On May 21, 2003, Papiamento was recognized as an official language in addition to Dutch. Dutch and the local language, Papiamento, are the official languages of Aruba, but most Arubans speak a minimum of four languages including English and Spanish. Yesterday was International Mother Language Day. Let’s see what you know about Papiamento.
Aruba’s native language embodies the friendliness for which the local population is known, with the language marked with an inclusive and open nature as represented in its unique sayings and mannerisms. Unique to the ABC islands of Aruba, Bonaire and Curacao, Papiamento evolved from a rudimentary pidgin language, utilized for the purposes of communication among peoples with different native languages, into the more complex language it is today. At its base, the language is an Afro-Portuguese Creole, which, over the years, has grown in syntax and lexicon with increased borrowings from Dutch, English and Spanish, but still possessing its own unique rhythm and meanings. Although in use as the native language for 300 years, Papiamento was only declared Aruba’s official language, alongside Dutch, as of March 19, 2003. – Source: University of Aruba.
43% languages endangered.
Languages, with their complex implications for identity, communication, social integration, education and development, are of strategic importance for people and planet. Yet, due to globalization processes, they are increasingly under threat, or disappearing altogether. When languages fade, so does the world’s rich tapestry of cultural diversity. Opportunities, traditions, memory, unique modes of thinking and expression — valuable resources for ensuring a better future — are also lost.

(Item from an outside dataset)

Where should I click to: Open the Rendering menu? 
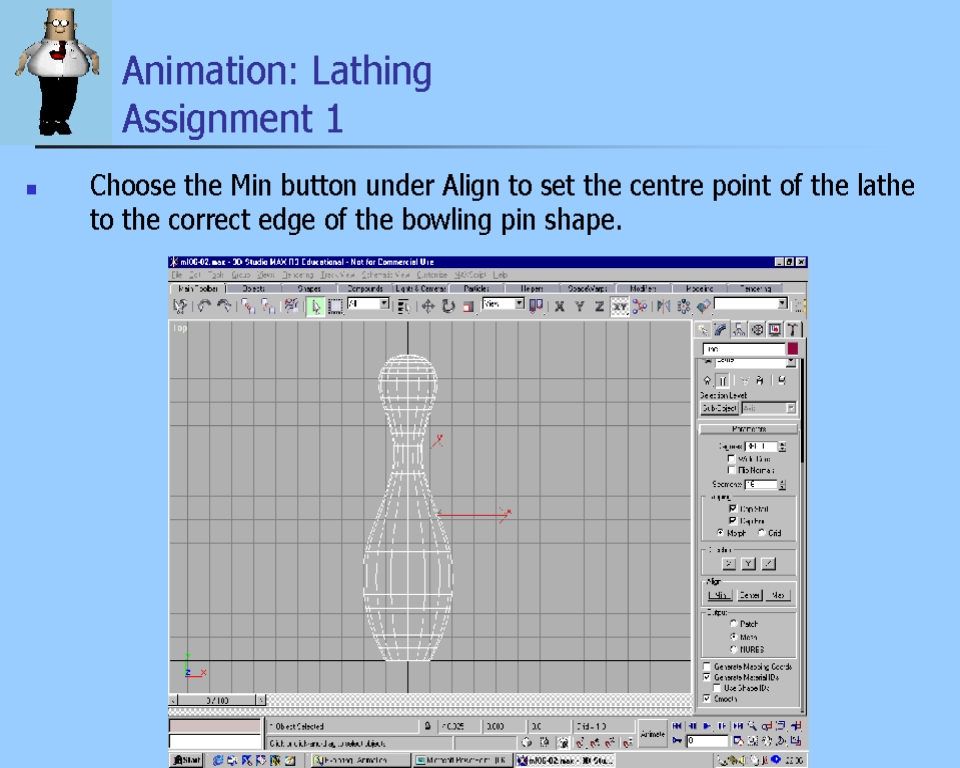(298, 275)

At least 43% of the estimated 6000 languages spoken in the world are endangered. Only a few hundred languages have genuinely been given a place in education systems and the public domain, and less than a hundred are used in the digital world. Languages are the most powerful instruments of preserving and developing our tangible and intangible heritage. All moves to promote the dissemination of mother tongues will serve not only to encourage linguistic diversity and multilingual education but also to develop fuller awareness of linguistic and cultural traditions throughout the world and to inspire solidarity based on understanding, tolerance and dialogue. Every two weeks a language disappears taking with it an entire cultural and intellectual heritage.
International Mother Language Day has been observed every year since February 2000 to promote linguistic and cultural diversity and multilingualism. -Source: https://www.un.org/en/observances/mother-language-day.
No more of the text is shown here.